ALMOST without thinking, the churchwarden asked: “What are you doing for Christmas, Rector?” The answer, of course, was that I would be doing the same as usual: working.
I quite enjoy Christmas, with all the events that you would expect to find in a big church, and all the traditional things at home. But, for some years, my growing wish had been to simplify it completely, and to spend Christmas alone, camping in the snow in the Scottish mountains. So when I retired, after working every Christmas for more than 40 years, that is what I did.
Conditions gradually got worse on the long drive north. Once beyond Loch Lomond, the whole world was white, and, by the time I got to Kingshouse, it was snowing steadily. I was having to change my plan — not only was the snow seriously deep, but the previous night the temperature had dropped to -13ºC, and was expected to fall even lower. I had made winter camping trips in the area before, and had all the right gear, but conditions were becoming too extreme for being out on my own. So I headed for the youth hostel in Glencoe village, getting there just as the road was closed behind me.
Thankfully, the hostel was open: about 20 people were staying there. We knew that none of us could leave for the next few days; so it was all quite jolly. I cooked my anti-Christmas camping rations — strictly no turkey, but mince pies allowed.
Later that night, the snow stopped, and Christmas Day dawned bitterly cold, with brilliant sunshine, no wind, and not a cloud in the sky. A handful of us walked to the village church for the morning service, and then I tramped up the deserted road through the Pass.

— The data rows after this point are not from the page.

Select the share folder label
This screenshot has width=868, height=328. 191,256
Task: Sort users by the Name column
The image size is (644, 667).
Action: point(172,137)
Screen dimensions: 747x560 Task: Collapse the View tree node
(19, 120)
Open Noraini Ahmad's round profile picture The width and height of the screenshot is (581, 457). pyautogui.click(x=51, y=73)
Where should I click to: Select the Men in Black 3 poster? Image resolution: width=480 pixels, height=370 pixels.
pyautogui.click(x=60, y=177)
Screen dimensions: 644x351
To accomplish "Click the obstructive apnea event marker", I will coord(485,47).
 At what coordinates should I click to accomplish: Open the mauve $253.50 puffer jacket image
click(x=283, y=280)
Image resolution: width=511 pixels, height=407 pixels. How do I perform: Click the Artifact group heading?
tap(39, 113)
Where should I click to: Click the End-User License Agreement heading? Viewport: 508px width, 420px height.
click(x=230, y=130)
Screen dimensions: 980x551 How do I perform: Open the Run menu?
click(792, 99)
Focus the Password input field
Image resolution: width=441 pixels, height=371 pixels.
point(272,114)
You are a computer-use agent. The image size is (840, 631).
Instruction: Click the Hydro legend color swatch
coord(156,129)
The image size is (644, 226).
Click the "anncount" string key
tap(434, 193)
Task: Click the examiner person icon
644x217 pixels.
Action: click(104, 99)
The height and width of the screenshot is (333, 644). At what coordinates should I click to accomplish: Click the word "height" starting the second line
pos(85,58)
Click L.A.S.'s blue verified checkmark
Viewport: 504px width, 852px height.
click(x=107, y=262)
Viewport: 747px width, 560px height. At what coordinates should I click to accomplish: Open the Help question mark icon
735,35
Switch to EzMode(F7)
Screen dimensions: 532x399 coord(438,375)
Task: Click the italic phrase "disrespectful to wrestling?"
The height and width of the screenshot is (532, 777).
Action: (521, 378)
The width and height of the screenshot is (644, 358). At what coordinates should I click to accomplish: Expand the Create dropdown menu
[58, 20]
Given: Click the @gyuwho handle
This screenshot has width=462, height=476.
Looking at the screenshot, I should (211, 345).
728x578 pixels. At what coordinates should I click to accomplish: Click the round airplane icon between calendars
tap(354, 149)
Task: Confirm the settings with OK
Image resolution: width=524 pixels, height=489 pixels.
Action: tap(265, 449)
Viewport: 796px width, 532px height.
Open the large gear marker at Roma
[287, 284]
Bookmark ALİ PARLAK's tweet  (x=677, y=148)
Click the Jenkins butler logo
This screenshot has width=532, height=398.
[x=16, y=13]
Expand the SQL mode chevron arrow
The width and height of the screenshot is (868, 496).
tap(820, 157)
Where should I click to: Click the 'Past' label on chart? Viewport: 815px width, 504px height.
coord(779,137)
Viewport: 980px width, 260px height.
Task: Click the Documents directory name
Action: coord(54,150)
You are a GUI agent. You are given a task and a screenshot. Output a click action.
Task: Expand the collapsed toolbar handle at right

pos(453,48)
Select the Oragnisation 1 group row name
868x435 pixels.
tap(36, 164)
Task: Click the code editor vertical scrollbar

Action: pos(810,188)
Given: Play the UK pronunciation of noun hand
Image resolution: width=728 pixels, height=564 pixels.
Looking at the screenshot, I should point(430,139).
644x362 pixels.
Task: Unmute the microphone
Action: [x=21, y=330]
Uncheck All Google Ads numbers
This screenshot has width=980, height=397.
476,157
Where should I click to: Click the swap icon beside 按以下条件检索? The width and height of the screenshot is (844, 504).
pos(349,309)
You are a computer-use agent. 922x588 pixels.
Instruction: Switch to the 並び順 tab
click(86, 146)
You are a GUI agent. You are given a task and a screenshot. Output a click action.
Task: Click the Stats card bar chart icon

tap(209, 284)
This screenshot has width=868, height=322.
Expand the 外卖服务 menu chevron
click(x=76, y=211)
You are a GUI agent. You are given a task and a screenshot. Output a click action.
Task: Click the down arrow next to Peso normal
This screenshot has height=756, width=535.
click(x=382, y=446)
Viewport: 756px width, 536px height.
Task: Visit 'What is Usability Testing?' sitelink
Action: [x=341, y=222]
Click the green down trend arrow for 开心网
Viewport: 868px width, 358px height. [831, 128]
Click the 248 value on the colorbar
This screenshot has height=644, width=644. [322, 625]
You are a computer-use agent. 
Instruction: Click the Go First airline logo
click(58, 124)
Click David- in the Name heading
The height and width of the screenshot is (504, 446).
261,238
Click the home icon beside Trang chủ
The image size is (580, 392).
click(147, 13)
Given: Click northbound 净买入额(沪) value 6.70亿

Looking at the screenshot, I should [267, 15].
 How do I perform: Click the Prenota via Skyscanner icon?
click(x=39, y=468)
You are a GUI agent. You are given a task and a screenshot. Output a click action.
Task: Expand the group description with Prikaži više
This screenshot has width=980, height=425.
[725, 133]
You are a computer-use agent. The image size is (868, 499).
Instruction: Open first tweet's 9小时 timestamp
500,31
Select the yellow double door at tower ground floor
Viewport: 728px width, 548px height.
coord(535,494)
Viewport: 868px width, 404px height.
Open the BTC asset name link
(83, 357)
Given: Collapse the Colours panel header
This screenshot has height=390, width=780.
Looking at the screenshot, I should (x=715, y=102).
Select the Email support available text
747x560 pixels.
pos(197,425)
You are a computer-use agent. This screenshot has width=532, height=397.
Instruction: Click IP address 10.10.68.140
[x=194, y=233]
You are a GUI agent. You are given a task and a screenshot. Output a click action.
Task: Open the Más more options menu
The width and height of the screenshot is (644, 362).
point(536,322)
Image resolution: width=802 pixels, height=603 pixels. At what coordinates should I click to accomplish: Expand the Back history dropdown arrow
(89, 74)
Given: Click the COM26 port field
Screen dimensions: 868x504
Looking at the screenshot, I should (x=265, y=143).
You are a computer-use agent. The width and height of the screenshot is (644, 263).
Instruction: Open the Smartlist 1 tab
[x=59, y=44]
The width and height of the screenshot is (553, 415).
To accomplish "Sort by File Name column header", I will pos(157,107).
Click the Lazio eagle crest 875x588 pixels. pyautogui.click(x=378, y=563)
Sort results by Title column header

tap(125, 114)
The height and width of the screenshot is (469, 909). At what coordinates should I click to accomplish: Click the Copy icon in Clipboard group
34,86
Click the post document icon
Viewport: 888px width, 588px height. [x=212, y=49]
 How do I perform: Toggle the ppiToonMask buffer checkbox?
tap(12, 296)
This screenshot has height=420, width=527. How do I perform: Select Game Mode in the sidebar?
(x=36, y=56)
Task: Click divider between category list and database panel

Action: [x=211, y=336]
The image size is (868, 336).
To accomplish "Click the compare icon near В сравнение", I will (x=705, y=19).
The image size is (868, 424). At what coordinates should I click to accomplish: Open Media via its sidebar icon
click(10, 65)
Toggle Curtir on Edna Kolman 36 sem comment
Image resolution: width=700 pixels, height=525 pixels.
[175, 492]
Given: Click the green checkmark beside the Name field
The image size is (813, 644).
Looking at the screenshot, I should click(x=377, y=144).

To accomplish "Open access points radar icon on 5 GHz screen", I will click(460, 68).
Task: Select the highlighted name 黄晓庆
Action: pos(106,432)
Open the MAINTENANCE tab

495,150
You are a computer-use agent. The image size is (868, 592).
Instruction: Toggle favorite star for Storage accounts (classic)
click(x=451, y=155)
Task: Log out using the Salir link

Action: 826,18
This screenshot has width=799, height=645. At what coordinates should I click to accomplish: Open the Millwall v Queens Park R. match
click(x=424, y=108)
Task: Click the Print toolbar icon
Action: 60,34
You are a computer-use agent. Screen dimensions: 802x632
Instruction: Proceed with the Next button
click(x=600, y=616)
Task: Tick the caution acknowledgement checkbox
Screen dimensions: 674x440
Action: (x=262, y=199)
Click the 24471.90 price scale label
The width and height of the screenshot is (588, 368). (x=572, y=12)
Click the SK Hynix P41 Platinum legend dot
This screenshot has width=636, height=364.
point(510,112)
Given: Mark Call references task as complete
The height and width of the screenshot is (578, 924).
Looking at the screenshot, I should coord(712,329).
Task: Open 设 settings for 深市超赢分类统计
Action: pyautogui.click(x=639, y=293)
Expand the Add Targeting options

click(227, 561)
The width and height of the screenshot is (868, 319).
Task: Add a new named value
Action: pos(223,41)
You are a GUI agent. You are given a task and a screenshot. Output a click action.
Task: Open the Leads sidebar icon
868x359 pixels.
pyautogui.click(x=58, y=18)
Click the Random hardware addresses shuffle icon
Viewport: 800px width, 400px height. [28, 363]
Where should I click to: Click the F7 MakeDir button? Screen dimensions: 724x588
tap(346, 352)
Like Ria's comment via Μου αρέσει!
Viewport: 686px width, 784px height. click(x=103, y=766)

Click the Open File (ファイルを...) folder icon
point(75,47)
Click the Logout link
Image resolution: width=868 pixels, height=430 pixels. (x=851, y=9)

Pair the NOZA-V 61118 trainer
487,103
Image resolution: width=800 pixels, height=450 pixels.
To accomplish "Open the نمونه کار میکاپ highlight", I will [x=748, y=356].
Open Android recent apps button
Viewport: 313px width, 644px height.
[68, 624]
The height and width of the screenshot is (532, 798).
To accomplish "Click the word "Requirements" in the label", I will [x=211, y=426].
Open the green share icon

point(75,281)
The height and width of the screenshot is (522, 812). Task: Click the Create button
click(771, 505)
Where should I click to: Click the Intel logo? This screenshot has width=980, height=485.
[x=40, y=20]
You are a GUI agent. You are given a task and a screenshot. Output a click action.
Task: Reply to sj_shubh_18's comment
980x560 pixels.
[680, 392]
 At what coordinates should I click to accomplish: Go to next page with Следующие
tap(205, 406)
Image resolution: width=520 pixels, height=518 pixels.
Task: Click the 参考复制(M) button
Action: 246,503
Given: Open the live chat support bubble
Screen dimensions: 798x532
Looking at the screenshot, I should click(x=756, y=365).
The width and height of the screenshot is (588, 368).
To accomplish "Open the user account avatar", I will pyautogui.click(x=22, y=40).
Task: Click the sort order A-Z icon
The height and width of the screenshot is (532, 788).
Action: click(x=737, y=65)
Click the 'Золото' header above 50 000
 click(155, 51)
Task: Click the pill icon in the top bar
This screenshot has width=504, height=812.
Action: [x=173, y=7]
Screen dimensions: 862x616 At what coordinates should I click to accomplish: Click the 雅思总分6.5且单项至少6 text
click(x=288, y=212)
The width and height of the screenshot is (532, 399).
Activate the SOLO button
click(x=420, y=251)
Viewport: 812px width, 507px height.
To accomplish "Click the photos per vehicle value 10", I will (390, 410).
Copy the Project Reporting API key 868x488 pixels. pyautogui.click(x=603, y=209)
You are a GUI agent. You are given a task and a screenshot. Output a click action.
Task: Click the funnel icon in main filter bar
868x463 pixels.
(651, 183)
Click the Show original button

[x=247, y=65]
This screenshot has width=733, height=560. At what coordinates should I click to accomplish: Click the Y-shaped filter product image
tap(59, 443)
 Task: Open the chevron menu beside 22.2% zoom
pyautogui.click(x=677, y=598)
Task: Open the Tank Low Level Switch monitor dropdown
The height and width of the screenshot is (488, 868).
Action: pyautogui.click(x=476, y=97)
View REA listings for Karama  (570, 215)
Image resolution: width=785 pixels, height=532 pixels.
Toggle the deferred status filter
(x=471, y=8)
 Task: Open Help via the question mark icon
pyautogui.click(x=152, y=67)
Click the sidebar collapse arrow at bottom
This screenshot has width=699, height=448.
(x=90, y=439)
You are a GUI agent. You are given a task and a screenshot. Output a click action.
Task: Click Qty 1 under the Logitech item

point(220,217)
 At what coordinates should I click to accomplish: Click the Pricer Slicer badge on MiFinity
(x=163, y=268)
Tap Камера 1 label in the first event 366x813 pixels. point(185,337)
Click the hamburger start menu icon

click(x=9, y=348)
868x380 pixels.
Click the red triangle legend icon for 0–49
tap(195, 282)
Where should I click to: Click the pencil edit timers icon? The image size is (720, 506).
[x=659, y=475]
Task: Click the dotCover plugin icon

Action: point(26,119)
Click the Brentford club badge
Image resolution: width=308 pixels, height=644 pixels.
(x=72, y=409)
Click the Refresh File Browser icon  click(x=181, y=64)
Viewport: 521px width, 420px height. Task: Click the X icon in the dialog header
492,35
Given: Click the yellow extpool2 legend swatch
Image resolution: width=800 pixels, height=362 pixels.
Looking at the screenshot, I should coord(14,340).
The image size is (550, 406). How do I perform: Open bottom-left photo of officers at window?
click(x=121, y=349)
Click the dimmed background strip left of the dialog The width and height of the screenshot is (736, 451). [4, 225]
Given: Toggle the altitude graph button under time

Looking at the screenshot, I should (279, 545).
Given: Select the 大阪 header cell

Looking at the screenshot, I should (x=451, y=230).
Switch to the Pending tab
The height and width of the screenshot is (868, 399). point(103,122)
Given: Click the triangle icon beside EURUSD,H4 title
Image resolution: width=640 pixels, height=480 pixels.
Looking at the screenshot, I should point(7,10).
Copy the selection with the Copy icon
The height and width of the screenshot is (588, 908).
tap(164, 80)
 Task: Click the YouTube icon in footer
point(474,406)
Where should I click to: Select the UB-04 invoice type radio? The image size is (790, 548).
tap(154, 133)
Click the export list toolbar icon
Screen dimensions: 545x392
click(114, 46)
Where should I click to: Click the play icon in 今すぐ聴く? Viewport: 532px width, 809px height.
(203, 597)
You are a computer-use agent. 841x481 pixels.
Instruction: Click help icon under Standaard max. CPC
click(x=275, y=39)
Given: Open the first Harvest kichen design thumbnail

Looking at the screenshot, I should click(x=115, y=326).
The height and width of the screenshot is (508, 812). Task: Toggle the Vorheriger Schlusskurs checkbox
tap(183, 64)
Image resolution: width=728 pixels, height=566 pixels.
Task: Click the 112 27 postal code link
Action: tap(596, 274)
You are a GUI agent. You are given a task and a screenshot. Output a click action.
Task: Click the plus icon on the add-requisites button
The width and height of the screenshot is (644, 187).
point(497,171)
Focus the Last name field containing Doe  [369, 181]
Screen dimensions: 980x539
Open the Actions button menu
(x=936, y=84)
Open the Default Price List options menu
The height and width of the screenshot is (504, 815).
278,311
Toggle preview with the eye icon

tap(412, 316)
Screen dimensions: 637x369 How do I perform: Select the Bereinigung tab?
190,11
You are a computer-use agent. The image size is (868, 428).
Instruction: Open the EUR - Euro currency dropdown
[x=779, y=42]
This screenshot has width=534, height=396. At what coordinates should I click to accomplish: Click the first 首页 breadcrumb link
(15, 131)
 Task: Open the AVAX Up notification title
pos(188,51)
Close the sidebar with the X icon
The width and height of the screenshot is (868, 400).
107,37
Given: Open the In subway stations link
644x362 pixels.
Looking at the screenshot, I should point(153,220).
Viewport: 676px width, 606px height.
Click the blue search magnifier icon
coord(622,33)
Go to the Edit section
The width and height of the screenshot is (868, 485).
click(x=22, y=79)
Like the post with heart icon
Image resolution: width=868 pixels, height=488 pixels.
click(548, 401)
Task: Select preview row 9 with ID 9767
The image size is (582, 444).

The scenery was magical. Glencoe so often looks black and forbidding, or is hidden in cloud and rain. But now the long ridge of Aonach Eagach was glittering white against the sky, and facing it, across the valley, were Bidean and its group of peaks. The road through the Pass, and all other signs of human activity, had vanished beneath the snow. There was no one to be seen or heard.
I had walked up many of these hills in summer, but today it would have felt like trespassing. I could imagine the contrast with what would be happening in my old parish, where someone else was now responsible for the 15 annual carol services and the packed family worship on this very morning. Those things were fun, and long may they flourish. But here, for a while, was another world. The familiar mountains stood on either side — totally silent, pure, and beautiful.
On the day after Boxing Day, mince pies finished, I followed the snow plough out, and headed back towards England. The white road became grey slush, and, as I travelled south, the drab winter landscape gradually emerged from the snow. But what had begun long ago as a lighthearted idea had now become a reality, and my heart sang.
Canon Roger Clifton is a retired priest from the diocese of Bristol.